Synergistic approach of high-performance N-NiCo/PC environment benign electrode material for energy storage device

The development of sustainable electrochemical energy storage devices faces a great challenge in exploring highly efficient and low-cost electrode materials. Biomass waste-derived carbonaceous materials can be used as an alternative to expensive metals in supercapacitors.
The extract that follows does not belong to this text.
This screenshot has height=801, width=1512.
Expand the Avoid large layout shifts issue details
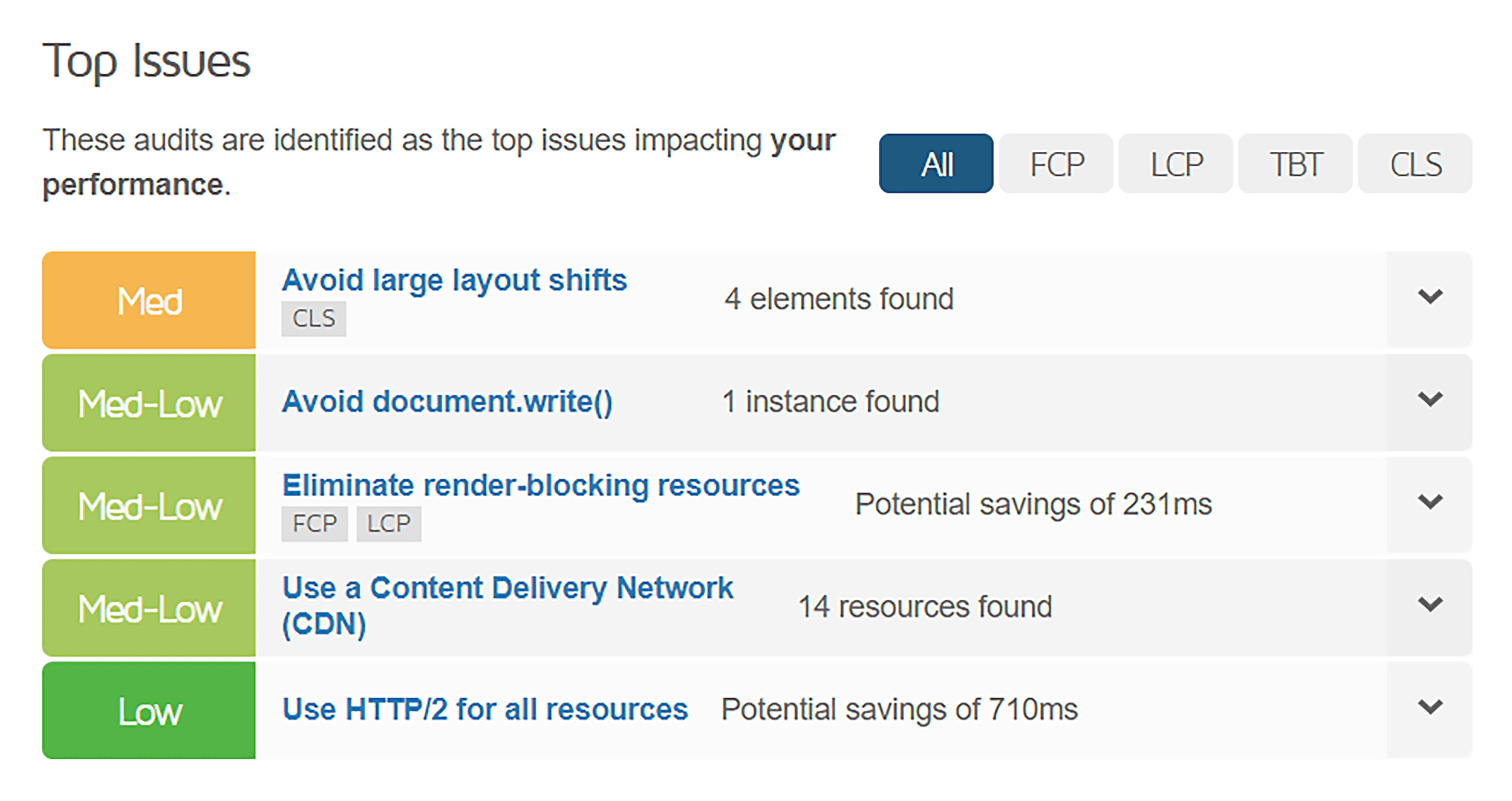(1430, 296)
However, their application is limited by low performance. In this study, the combination use of persimmon waste-derived carbon and transition metal nitride demonstrated strong potential for supercapacitor application. Persimmon-based carbonaceous gel decorated with bimetallic nitride (N-NiCo/PC) was firstly synthesized through a green hydrothermal method. Electrochemical properties of N-NiCo/PC electrode in 6 M KOH electrolyte solution were evaluated using cyclic voltammetry (CV) and charge-discharge measurements. The N-NiCo/PC exhibited 320 F/g specific capacitance at 1 A/g current density and maintained 91.4% capacitance retention after 1500 cycles. Additionally, it exhibited a high energy density of 29.44 Wh/kg at 1000 W/kg power density and sustained 5.5 Wh/kg energy density even at a power density of 10,000 W/kg. Hence, the bimetallic nitride-based composite catalyst is a potentially suitable material for high-performance energy storage devices. In addition, this work demonstrated a promising pathway for transforming environmental waste into sustainable energy conversion materials.

Automated summary

This study demonstrated the potential of using a combination of persimmon waste-derived carbon and transition metal nitride for supercapacitor application. The bimetallic nitride-based composite exhibited high specific capacitance, good cycling stability, and high energy density, making it a promising material for high-performance energy storage devices. Additionally, the study showed a pathway for transforming environmental waste into sustainable energy conversion materials.